No discurso brasileiro, a defesa da soberania estará associada à proteção do direito internacional, da autodeterminação dos povos e da preservação das instituições multilaterais. O Planalto aposta em ecoar vozes como a da China, que recentemente lançou uma proposta global em que a soberania aparece como pilar da ordem internacional, e também de países do Sul Global, como a África do Sul. Mesmo entre europeus, há apreensão com as políticas unilaterais de Washington.

Trump, por sua vez, deve enfatizar uma noção de soberania que nega o poder de instâncias multilaterais sobre decisões nacionais. Para a Casa Branca, trata-se da recusa em aceitar imposições de órgãos como ONU, OMS ou cortes internacionais. Dorothy Shea, embaixadora dos EUA na ONU, deixou claro: “Os Estados Unidos acreditam firmemente que a soberania das nações é a base do sistema internacional.
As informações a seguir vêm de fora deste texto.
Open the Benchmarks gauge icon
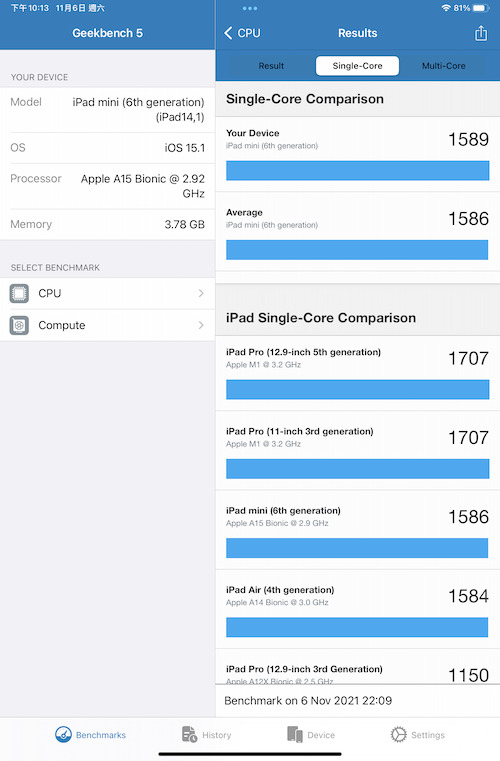The height and width of the screenshot is (761, 500). [63, 734]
A ONU deve respeitar a independência de seus Estados-membros e evitar impor políticas que impeçam o crescimento econômico ou a liberdade de decisão.”

Outro ponto de atrito é a liberdade de expressão. Washington promete se apresentar como defensor incondicional desse direito, denunciando governos que, em sua visão, usam censura, bloqueio da internet ou restrições políticas. “Essas liberdades são a força vital de uma sociedade livre e aberta”, disse Shea.

O contraste com a posição de Lula é evidente. O governo brasileiro defende regulamentações para combater desinformação e o discurso de ódio, políticas que Trump e seus aliados classificam como “censura”.

Assim, diante de um auditório global, a ONU será palco de duas leituras de mundo irreconciliáveis. De um lado, a soberania entendida como respeito ao direito internacional e cooperação entre Estados. De outro, a soberania como independência absoluta frente a qualquer organismo multilateral.